To set the tone, this year’s theme was “progress” – exploring how far the children have come in their recovery.
“For many of the children, progress is a very difficult idea. They feel stuck most of the time,” said Ofir Elgrabli, head of the Youth Division. “So we created programs to help them see that they have moved forward and to think about what has helped them in that process.”
That reflection culminated in the Gala Event at the end of camp, when all of the different divisions come together and some of the children stand up and tell their stories. “We are all different ages and come from different backgrounds,” said May, 15, the event’s co-MC, whose father was killed in the Second Lebanon War. “But tonight, all our stories merge into one big story that contains all of our personal stories.”
Ayelet lost her father in the Second Intifada, when she was only 7 months old. “I do not remember my father and for many years I did not allow myself to feel the pain. Because, why would it hurt? Why should I miss someone I do not know? And every time a feeling came, I immediately blocked it. I did not give it space.
“During my time here in OneFamily, mainly thanks to my friends – some of whom are just like me – I learned to let myself feel. I learned to give my pain a place. I learned that I too was allowed to long for my father even if I don’t quite understand why. I’m allowed to care.”
Shira’s father was killed in a road shooting. “Terrorists ambushed us and fired more than 200 bullets at our vehicle. My father was murdered on the spot. The rest of the family remained unharmed,” she said.
“I will not lie to you, I am surprised that I am standing here talking to you. In my whole life, I never imagined such a situation,” she said. “It’s hard for me to share and translate words that are in my heart. But as I’ve grown, I have come to understand how important it is to express myself, even if it’s difficult. And in my case it is very difficult.”
During the final event, all four Shaer sisters took the stage together to speak about the experience of losing their brother Gilad, one of the three teens who were kidnapped and killed in 2014.
“Over the years I realized that I wanted to really deal with bereavement, to progress in my own way and not just let life pass me by,” one of the sisters said. “In this organization, I learned to speak, to say what’s good, what hurts and what I need – because this place truly makes things possible.
“Everything I say or feel is met with understanding and inclusion,” she continued. “I can just be me in my own way and that’s all anyone wants.”

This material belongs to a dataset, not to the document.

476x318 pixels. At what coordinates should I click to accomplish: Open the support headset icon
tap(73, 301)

Ron lost her brother four years ago in Operation Protective Edge. She came to her first camp a short time later, and this year she reflected on the progress she made in those four years.

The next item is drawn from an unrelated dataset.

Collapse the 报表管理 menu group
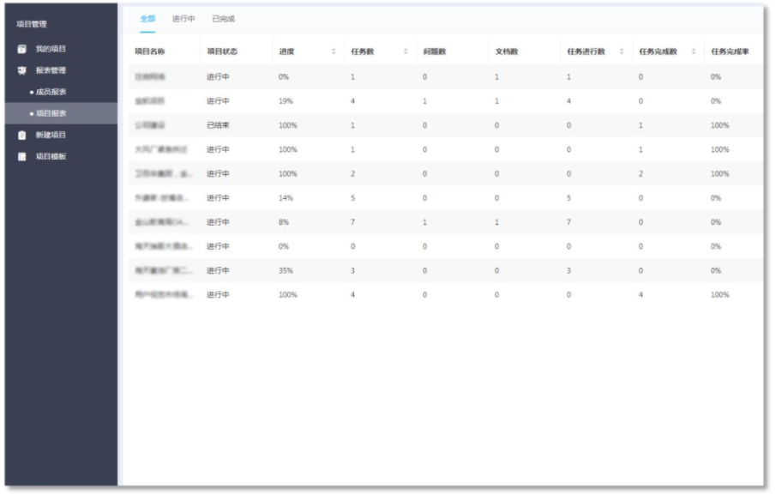This screenshot has width=776, height=501. (x=51, y=70)
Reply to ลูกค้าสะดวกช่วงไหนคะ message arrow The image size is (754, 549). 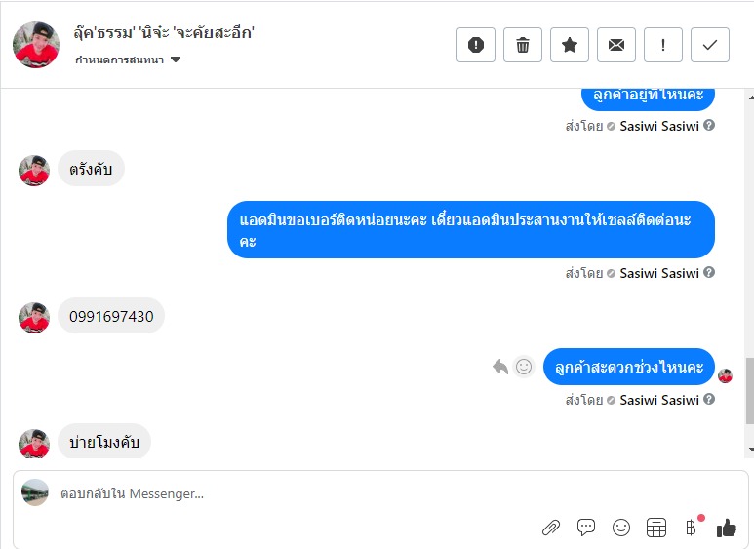pos(500,367)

“I look at Ron then and Ron today, I see two completely different people,” she said. “I arrived shy and closed up. I did not know what bereavement was or how OneFamily fit into my life.
“Today I’m a more grown up version of Ron, more open, better able to speak from the heart and express an opinion,” she continued. “Most importantly, bereavement is part of me, but not the only part, and I know how to integrate it into life.”
Moriah spoke about the process she went through since her older brother Eliav was murdered two years ago. “When my brother was killed, I thought that if I dealt with bereavement and mourning, I would fall and shatter. I was really scared. I did not want to look weak, so I repressed it and just carried on with my life.”
Things started to change, she said, when she received a phone call from a coordinator from OneFamily inviting her to join the Youth Division. “I was excited to join OneFamily. At the same time, I was also afraid,” she said. “I realized that if I went and felt that I belonged here, then it must be that I’m a bereaved sister. I understood I was choosing not to deny the reality anymore.
Still, she said, she was apprehensive about attending her first event, not ready to dive into deep discussions about bereavement. “Gradually, I discovered that here we are simply together, living life, and learning to live with our bereavement. I met others like me, who are dealing with the same thing.
“From the time that I came here, I started to move forward,” she added. “I felt that I may have lost a brother but I gained many brothers and sisters.
“My group has become an inseparable part of me and of my life. For me, this is where it I started to move, to live with the truth without repressing it, to learn how to live with it intensely, and how to transform the pain into growth.
“If in the beginning I thought I had to choose between living and bereavement, today I understand that it all comes together, that slowly we learn to live with the bereavement, and even live well.”